Across all our experiments, the French models performed consistently better on subject/verb number agreement than on subject/predicate gender agreement. Although there are likely more examples of subject/verb number agreement in the French training data, gender agreement is syntactically mandated and widespread in French. It remains an open question why all but one of the models tested were unable to leverage the numerous examples of gender agreement seen in various contexts during training to drive correct subject/predicate expectations.
This project is supported by a grant of Labex EFL ANR-10-LABX-0083 (and Idex ANR-18-IDEX-0001) for AA and MIT–IBM AI Laboratory and the MIT–SenseTimeAlliance on Artificial Intelligence for RPL. We would like to thank the anonymous reviewers for their comments and Anne Abeillé for her advice and feedback.

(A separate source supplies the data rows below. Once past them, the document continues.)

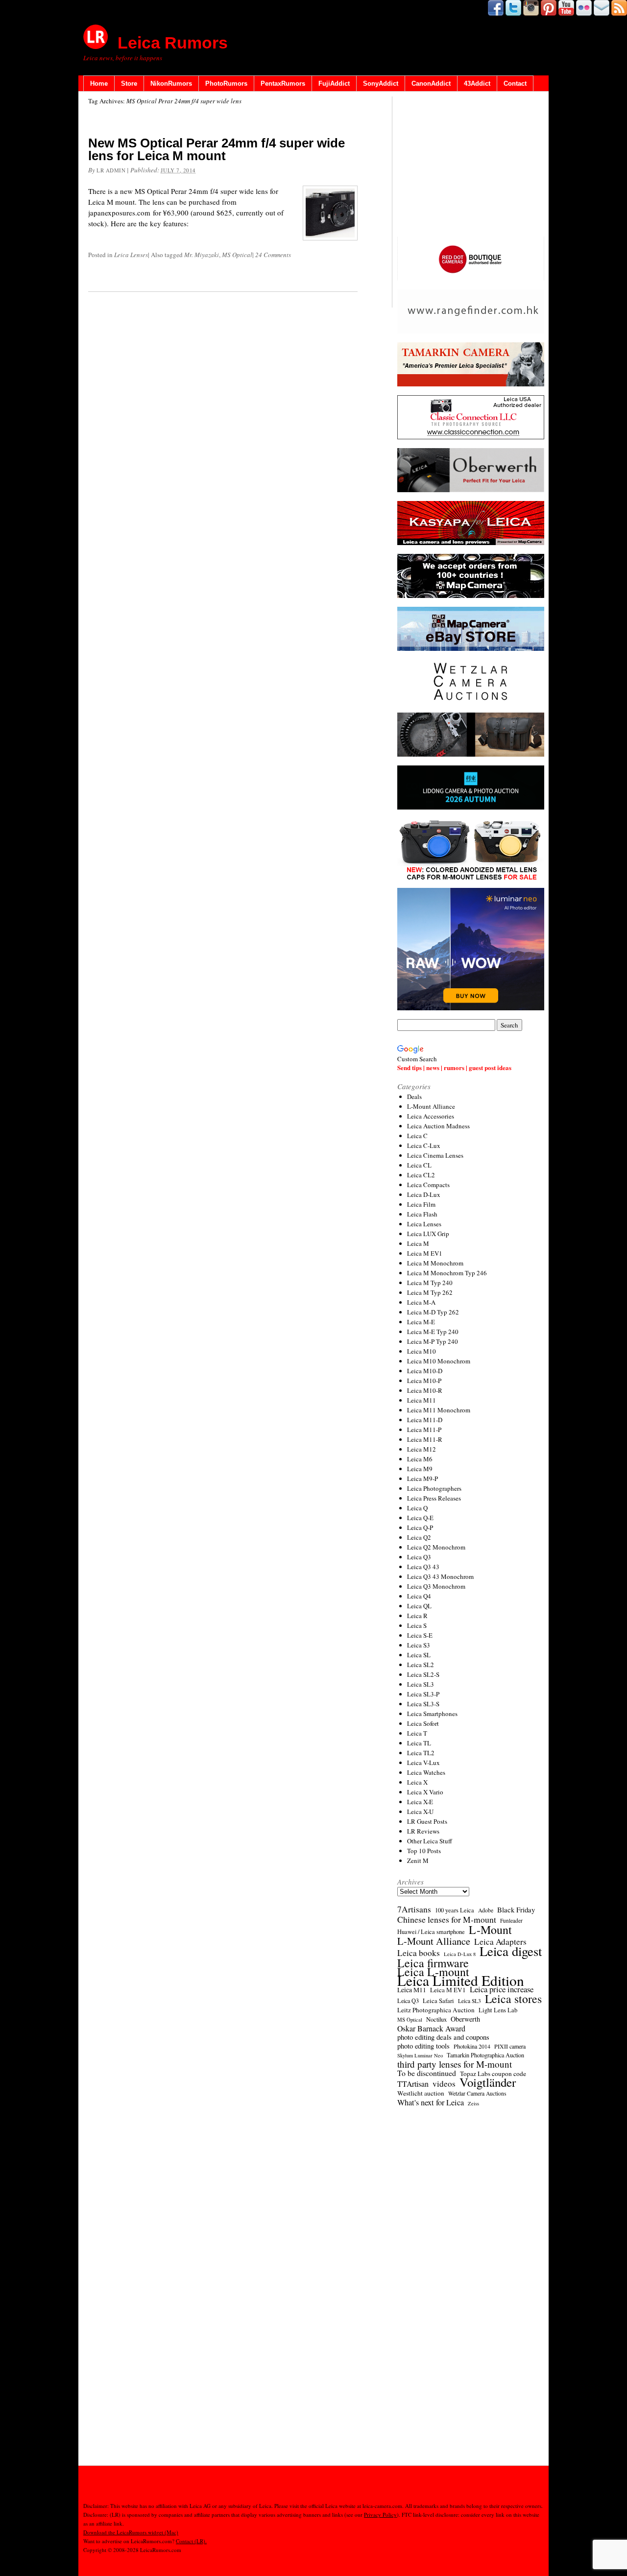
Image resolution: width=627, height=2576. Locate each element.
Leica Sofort (423, 1723)
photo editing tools (423, 2046)
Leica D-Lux (423, 1194)
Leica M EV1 (424, 1253)
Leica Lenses (131, 254)
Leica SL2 (420, 1664)
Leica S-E (420, 1635)
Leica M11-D (424, 1419)
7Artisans (414, 1909)
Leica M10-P (424, 1380)
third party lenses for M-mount (454, 2064)
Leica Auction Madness (438, 1125)
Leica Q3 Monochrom (436, 1586)
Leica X (417, 1782)
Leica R (417, 1615)
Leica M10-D (424, 1370)
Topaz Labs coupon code (493, 2073)
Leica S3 (418, 1645)
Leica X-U (420, 1811)
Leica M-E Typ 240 (432, 1331)
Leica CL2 (421, 1174)
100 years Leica (454, 1910)
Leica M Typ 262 (430, 1292)
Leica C (417, 1135)
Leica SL (419, 1654)
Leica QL (419, 1605)
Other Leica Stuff (429, 1841)
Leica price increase (501, 1989)
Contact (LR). (191, 2541)
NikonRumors (171, 83)
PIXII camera (510, 2046)
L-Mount (490, 1929)
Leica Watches (426, 1772)
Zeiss (473, 2103)
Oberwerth (465, 2019)
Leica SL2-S (423, 1674)
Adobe (485, 1910)
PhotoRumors (226, 83)
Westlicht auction (420, 2093)
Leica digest (511, 1951)
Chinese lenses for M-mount (446, 1919)
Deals (414, 1096)
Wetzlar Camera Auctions (477, 2093)
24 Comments (273, 254)
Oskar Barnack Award (431, 2028)
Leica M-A (421, 1302)
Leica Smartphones (432, 1713)
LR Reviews (423, 1831)
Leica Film (421, 1204)
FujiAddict (334, 83)
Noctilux (436, 2019)
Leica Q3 (419, 1556)
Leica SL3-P (423, 1694)
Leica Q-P (420, 1527)
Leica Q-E (420, 1517)
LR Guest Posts (427, 1821)
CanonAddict (431, 83)
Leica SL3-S (423, 1703)
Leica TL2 (420, 1752)
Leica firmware (433, 1962)
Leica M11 (421, 1400)
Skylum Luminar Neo (420, 2055)
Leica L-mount (433, 1971)
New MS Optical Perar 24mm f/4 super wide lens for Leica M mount (216, 149)
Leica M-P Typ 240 (432, 1341)
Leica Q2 (419, 1537)
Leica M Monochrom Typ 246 (447, 1272)
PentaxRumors (283, 83)
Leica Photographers (434, 1488)
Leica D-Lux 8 (460, 1954)
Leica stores (513, 1998)
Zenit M (418, 1860)
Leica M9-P (422, 1478)
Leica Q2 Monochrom (436, 1547)
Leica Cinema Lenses (435, 1155)
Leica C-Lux (423, 1145)
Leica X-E (420, 1801)
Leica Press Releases (434, 1498)
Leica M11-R (424, 1439)
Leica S (417, 1625)
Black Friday (516, 1909)
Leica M (418, 1243)
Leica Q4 (419, 1596)
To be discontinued (426, 2073)
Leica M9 (420, 1468)
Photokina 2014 (472, 2046)
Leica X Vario (425, 1792)
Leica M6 (420, 1459)
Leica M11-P (424, 1429)
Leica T (417, 1733)
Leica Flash (422, 1214)
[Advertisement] (470, 166)
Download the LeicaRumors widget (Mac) (130, 2532)
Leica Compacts (428, 1184)
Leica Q (417, 1507)
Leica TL (419, 1743)
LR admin (110, 170)
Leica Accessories (430, 1116)
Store (129, 83)
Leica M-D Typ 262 (433, 1312)
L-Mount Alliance (431, 1106)
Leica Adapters (500, 1941)
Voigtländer (487, 2082)
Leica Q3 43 (423, 1566)
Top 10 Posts (424, 1850)
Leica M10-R (424, 1390)
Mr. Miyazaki (201, 254)
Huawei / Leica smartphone (431, 1932)
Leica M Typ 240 (430, 1282)
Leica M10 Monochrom (438, 1361)
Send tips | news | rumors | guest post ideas (454, 1067)
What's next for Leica (430, 2102)
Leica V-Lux (423, 1762)
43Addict (477, 83)
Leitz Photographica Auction (436, 2009)
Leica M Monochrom (435, 1263)
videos (444, 2083)
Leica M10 (421, 1351)
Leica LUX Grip (428, 1233)
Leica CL (419, 1165)
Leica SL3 (420, 1684)
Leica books (418, 1953)
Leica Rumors (173, 42)
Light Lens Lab (498, 2010)
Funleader (511, 1920)
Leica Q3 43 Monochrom (440, 1576)
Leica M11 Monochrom (438, 1410)
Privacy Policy (380, 2514)
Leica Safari (438, 2000)
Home (99, 83)
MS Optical (237, 254)
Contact (515, 83)
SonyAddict (380, 83)
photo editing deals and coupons (443, 2037)
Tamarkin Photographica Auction (485, 2055)
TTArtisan (413, 2083)
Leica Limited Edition (460, 1980)
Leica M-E (421, 1321)
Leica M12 (421, 1449)
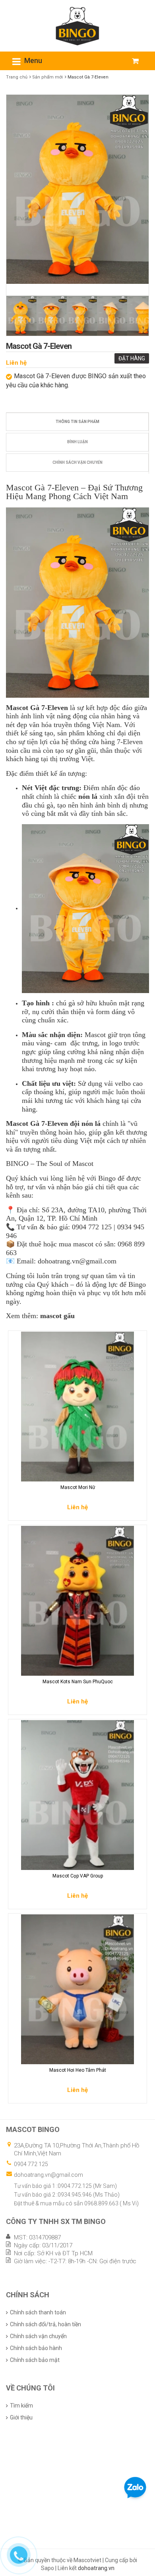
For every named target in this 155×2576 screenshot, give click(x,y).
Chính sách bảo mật (35, 2360)
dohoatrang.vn (96, 2568)
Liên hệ (16, 362)
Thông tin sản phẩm (77, 421)
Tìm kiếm (21, 2405)
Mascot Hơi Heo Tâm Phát (77, 2070)
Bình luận (77, 442)
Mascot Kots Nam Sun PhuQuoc (78, 1681)
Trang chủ (16, 77)
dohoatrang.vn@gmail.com (48, 2175)
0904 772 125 (31, 2164)
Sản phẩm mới (47, 77)
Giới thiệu (21, 2417)
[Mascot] (77, 25)
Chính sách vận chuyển (77, 462)
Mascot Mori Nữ (77, 1487)
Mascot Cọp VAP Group (77, 1876)
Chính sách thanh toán (38, 2312)
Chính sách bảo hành (36, 2348)
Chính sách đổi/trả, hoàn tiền (45, 2324)
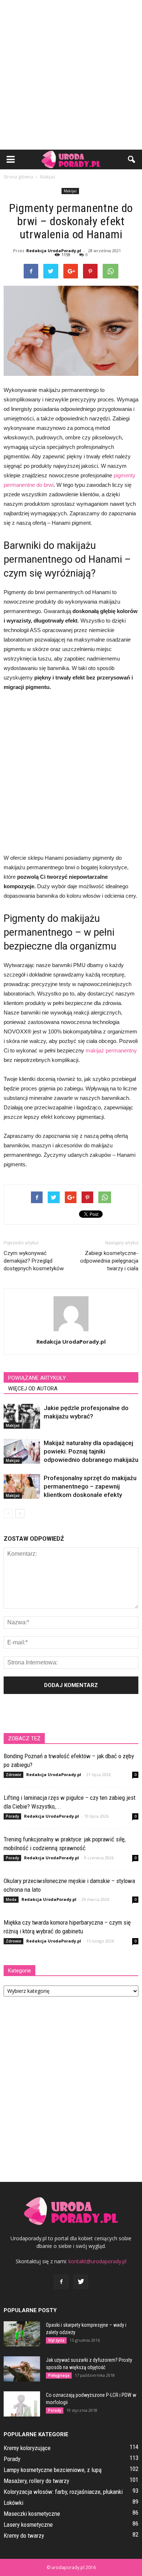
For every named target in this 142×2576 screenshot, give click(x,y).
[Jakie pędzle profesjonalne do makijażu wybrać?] (22, 1416)
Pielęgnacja (59, 2375)
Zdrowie (13, 1774)
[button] (132, 159)
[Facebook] (61, 2282)
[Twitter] (81, 2282)
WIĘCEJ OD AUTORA (33, 1388)
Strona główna (18, 177)
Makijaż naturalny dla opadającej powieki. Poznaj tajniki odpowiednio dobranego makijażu (91, 1451)
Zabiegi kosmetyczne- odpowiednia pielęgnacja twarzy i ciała (109, 1261)
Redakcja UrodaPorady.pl (53, 250)
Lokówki (13, 2502)
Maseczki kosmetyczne (32, 2513)
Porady (12, 1816)
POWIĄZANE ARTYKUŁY (37, 1378)
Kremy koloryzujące (27, 2448)
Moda (11, 1899)
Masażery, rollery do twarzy (36, 2480)
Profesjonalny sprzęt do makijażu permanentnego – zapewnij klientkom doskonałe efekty (90, 1486)
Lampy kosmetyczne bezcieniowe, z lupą (53, 2469)
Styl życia (56, 2340)
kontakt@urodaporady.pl (97, 2261)
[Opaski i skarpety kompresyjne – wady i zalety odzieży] (22, 2333)
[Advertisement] (71, 75)
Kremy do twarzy (24, 2535)
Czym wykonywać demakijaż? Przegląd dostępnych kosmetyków (34, 1261)
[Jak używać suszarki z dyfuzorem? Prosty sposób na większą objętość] (22, 2368)
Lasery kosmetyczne (28, 2524)
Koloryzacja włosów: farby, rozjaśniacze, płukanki (63, 2491)
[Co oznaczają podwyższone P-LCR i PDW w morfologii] (22, 2404)
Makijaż (70, 190)
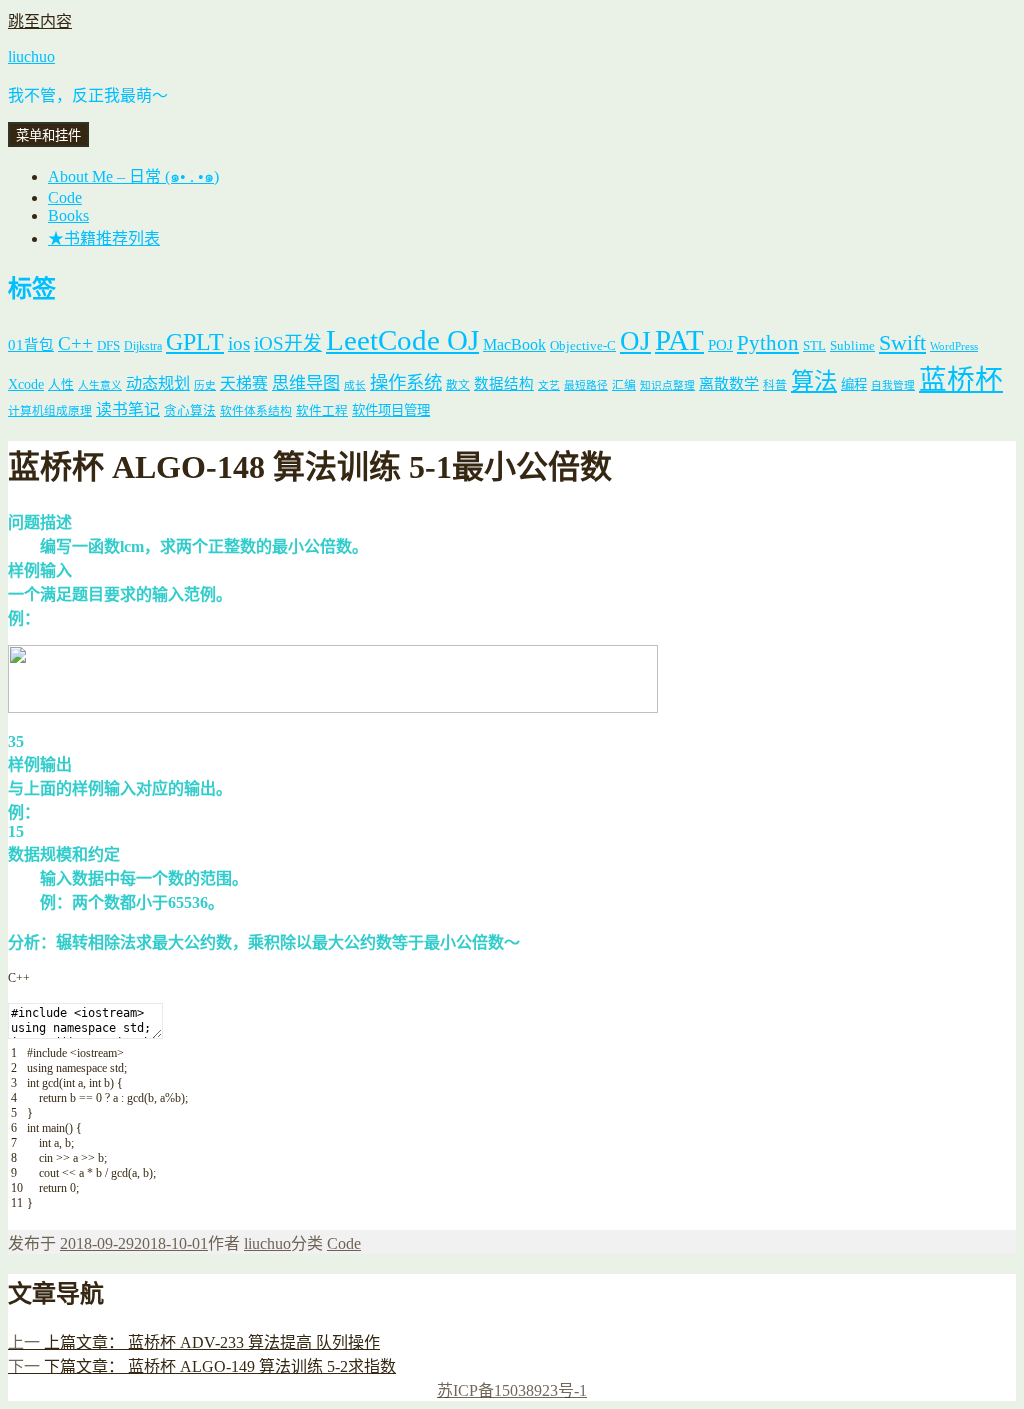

Appendix A The Effect of Annotation Schemes
This section further investigates the effects of CoordNP annotation schemes on the behaviors of structurally-supervised models. We test whether an explicit COORD phrasal tag improves model performance. We trained two additional RNNG models on 38,546 sentences from the Penn Treebank annotated with two different schemes: The first, RNNG (PTB-control) was trained with the original Penn Treebank annotation. The second, RNNG (PTB-coord), was trained on the same sentences, but with an extended coordination annotation scheme, meant to employ the scheme employed in the FTB, adapted from ficler2016coordination. We stripped empty categories from their scheme and only kept the NP-COORD label for constituents inside a coordination structure. Figure 29 illustrates the detailed annotation differences between two datasets. We tested both models on all the experiments presented in Sections 3-6 above.
Turning to the results of these six experiments: We see little difference between the two models in the Non-coordination agreement experiment. For the Complex coordination control and Complex coordination critical experiments, both models are largely the same as well. However, in the Simple and-coordination and Simple or-coordination experiments the values for all conditions are shifted upwards for the RNNG PTB-coord model, indicating higher over-all preference for the plural continuation. Furthermore, the range of values is reduced in the RNNG PTB-coord model, compared to the RNNG PTB-control model. These results indicate that adding an explicit COORD phrasal label does not drastically change model performance: Both models still appear to be using a linear combination of number features to drive plural vs. singular expectation. However, the explicit representation has made the interior of the coordination phrase more opaque to the model (each feature matters less) and has slightly shifted model preference towards plural continuations. In this sense, the PTB-coord model may have learned a generalization about CoordNPs, but this generalization remains unlike the ones learned by humans.